Page extract:
^^^^^^^^^^^^^^^^

Opinion
Emptying the cookie jar to pay interest: Borrowers are desperate for rates to fall
Elizabeth Knight
Business columnistIt feels like many Australian borrowers are emptying the last few coins from the cookie jar to pay interest as they limp towards the finish line – the first easing of interest rates next year.
There are plenty of white-knuckled borrowers waiting for February in hopes the Reserve Bank will follow most other central banks around the world and begin down the path of lowering rates.
The local bank profit season, which finished on Wednesday when the Commonwealth Bank released its latest quarterly earnings, showed clear evidence that the proportion of borrowers falling behind in paying interest on their loans had continued to creep up.
While the CBA said its mortgage delinquencies were largely stable, its three peers saw this metric clearly rising.
The most recent lifeline for borrowers came in the form of the federal government’s stage 3 tax cuts, which the banks acknowledged was providing a bit more juice for stretched borrowers.

^^^^^^^^^^^^^^^^

Your instructions: Reproduce the whole column on borrowers and interest rates exactly as it appears, word for word. The material that follows is not needed for the work on this column.

^^^^^^^^^^^^^^^^

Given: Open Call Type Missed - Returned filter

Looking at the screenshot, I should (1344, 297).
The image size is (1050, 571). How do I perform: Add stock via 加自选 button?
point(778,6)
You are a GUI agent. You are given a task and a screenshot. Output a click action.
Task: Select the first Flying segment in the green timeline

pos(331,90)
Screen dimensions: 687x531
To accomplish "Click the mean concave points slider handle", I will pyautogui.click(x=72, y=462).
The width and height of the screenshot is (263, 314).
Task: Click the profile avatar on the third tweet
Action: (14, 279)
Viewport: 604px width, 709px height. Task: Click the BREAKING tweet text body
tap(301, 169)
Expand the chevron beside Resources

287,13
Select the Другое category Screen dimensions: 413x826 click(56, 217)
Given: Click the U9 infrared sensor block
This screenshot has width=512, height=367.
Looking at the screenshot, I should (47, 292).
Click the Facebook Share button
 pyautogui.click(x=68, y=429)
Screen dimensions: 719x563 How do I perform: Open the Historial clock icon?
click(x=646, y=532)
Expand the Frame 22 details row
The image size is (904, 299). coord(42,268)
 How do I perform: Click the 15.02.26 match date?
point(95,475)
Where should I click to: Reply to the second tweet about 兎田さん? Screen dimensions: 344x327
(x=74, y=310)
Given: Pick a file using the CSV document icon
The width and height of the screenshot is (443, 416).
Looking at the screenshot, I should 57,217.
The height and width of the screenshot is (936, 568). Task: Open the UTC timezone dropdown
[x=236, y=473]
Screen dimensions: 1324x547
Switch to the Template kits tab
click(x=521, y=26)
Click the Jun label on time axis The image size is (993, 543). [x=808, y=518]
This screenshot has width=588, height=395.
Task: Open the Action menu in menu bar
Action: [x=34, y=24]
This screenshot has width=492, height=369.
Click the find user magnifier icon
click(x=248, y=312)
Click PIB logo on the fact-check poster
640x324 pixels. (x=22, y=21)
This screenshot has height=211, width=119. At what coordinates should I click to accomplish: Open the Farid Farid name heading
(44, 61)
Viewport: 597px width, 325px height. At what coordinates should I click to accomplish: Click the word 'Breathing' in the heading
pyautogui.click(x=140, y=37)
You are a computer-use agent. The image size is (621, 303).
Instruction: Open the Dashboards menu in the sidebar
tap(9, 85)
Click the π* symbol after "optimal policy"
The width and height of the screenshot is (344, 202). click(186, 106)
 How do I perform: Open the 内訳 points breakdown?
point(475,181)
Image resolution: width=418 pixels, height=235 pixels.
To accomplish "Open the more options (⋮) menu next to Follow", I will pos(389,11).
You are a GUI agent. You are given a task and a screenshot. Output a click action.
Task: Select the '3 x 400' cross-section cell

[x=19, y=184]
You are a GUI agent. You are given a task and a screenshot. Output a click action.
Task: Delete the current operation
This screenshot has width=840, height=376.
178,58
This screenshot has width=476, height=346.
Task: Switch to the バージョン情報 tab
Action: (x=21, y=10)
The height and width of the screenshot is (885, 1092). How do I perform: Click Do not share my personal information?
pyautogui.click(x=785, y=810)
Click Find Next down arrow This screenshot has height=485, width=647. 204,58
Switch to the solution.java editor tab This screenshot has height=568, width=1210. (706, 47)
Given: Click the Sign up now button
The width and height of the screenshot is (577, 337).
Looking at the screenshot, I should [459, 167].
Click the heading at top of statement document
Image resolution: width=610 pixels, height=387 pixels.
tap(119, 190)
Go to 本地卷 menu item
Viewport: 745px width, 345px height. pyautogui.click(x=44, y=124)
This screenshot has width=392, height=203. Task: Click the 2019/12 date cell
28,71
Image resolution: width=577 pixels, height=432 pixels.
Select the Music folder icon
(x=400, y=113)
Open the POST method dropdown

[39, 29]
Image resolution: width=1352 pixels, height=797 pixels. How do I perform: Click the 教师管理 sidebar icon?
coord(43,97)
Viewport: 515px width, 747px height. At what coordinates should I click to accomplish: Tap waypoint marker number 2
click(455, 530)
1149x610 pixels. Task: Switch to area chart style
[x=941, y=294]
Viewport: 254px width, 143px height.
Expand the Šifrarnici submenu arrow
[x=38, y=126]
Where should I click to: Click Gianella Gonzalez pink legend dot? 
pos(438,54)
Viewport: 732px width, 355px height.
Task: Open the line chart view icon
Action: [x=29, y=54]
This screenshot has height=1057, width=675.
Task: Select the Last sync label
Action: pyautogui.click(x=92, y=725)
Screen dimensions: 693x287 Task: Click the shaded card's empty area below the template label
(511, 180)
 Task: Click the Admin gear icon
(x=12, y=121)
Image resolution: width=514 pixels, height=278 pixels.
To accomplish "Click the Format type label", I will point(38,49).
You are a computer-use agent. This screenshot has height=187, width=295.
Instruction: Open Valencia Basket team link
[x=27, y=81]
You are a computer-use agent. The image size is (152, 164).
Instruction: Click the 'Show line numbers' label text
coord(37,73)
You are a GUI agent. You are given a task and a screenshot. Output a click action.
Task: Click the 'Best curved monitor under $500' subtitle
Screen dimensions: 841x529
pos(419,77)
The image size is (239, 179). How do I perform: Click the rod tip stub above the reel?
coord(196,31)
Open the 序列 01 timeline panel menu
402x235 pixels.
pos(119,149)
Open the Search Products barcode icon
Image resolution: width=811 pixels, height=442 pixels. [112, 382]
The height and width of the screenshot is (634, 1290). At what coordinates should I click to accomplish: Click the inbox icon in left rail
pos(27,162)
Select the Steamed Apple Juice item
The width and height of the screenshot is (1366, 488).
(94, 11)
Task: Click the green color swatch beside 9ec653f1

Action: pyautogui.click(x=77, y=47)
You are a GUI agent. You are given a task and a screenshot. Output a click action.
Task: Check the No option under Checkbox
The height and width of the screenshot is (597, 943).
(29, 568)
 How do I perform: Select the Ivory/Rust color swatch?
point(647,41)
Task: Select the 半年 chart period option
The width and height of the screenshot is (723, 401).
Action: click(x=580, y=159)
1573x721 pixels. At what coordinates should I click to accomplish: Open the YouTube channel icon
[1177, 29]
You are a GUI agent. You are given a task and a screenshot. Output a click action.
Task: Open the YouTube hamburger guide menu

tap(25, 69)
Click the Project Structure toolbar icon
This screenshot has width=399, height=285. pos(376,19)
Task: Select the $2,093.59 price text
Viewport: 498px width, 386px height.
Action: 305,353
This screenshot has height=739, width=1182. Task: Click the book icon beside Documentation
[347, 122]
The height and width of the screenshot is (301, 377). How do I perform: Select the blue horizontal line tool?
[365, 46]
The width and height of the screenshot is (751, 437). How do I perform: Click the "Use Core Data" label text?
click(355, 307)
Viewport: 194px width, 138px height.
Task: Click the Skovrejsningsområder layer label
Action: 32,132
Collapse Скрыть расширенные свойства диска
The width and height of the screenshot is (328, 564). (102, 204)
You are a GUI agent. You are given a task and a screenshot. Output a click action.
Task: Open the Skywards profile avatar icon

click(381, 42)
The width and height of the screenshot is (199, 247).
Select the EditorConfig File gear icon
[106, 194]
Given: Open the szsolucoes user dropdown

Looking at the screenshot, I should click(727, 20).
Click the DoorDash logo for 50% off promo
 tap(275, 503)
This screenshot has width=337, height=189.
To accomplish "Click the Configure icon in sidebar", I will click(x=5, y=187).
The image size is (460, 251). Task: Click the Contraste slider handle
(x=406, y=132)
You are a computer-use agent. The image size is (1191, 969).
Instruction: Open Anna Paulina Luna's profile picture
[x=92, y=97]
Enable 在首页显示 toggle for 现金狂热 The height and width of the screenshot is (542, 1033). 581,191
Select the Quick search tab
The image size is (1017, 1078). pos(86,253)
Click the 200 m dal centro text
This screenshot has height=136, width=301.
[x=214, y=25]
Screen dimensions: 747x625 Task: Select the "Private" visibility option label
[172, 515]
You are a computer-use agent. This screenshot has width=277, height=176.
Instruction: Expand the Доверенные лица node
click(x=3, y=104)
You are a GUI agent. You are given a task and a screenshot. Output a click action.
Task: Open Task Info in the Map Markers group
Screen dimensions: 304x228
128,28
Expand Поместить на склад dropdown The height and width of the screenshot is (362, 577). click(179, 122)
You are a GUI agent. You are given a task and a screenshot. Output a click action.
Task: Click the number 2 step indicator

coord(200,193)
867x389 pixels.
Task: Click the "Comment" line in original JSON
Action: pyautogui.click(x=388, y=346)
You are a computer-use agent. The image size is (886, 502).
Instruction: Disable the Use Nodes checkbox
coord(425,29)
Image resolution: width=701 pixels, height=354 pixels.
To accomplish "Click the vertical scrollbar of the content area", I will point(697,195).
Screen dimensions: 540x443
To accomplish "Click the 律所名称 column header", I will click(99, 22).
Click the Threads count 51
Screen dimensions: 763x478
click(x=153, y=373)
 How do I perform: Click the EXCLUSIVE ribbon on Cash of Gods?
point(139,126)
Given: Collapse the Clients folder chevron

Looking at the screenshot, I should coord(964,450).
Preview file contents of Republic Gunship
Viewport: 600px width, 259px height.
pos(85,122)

^^^^^^^^^^^^^^^^

Answer for the task:
Opinion
Emptying the cookie jar to pay interest: Borrowers are desperate for rates to fall
Elizabeth Knight
Business columnistIt feels like many Australian borrowers are emptying the last few coins from the cookie jar to pay interest as they limp towards the finish line – the first easing of interest rates next year.
There are plenty of white-knuckled borrowers waiting for February in hopes the Reserve Bank will follow most other central banks around the world and begin down the path of lowering rates.
The local bank profit season, which finished on Wednesday when the Commonwealth Bank released its latest quarterly earnings, showed clear evidence that the proportion of borrowers falling behind in paying interest on their loans had continued to creep up.
While the CBA said its mortgage delinquencies were largely stable, its three peers saw this metric clearly rising.
The most recent lifeline for borrowers came in the form of the federal government’s stage 3 tax cuts, which the banks acknowledged was providing a bit more juice for stretched borrowers.